An Intertextual Study of the Psalms of Solomon (2001 Atkinson), book
An Intertextual Study of the Psalms of Solomon: Pseudepigrapha (2001) is a book by Kenneth Atkinson.
Abstract
"This is the first English study of the Psalms of Solomon in over a century. They were composed between 63-37 BCE as a series of reflections on the violence that accompanied the Roman dominance of Palestine. Faced with overwhelming foreign aggression, this unknown Jerusalem synagogue community used poetry as a vehicle to oppose the Romans and their Jewish allies.
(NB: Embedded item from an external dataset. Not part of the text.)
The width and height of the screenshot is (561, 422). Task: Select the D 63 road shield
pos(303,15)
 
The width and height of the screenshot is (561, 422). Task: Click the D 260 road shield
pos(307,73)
With the emergence of Herod the Great, this sect changed its theology, and used scripture to fashion a militant Davidic messiah, who was envisaged as a righteous counterpart to the Jewish and Roman rulers he was to destroy ... Atkinson (philosophy and religion, U. of Northern Iowa) examines the Psalms of Solomon, taking into account the many scholarly advances that have been made over the past century in biblical interpretation and intertextuality (the midrashic method of writing in which later readers of the Hebrew Scriptures entered into a conversation with the Scriptures). His aim is to expose contemporary readers to an important and interesting early Jewish text that illuminates the historical development of both Judaism and Christianity. Each chapter begins with the Greek text and an English translation; intertextual parallels are placed in adjacent columns. The commentary section of each examines the text in light of the intertextual parallels. A concluding section of each chapter comments on the individual psalm's date of composition, theological importance, and historical background. Includes a synopsis of each section of the text and a "cast of characters". Of likely interest to biblical scholars and preachers."--Publisher description.
Editions
Published in Lewiston, NY: E. Mellen Press, 2001 (Studies in the Bible and Early Christianity, 49).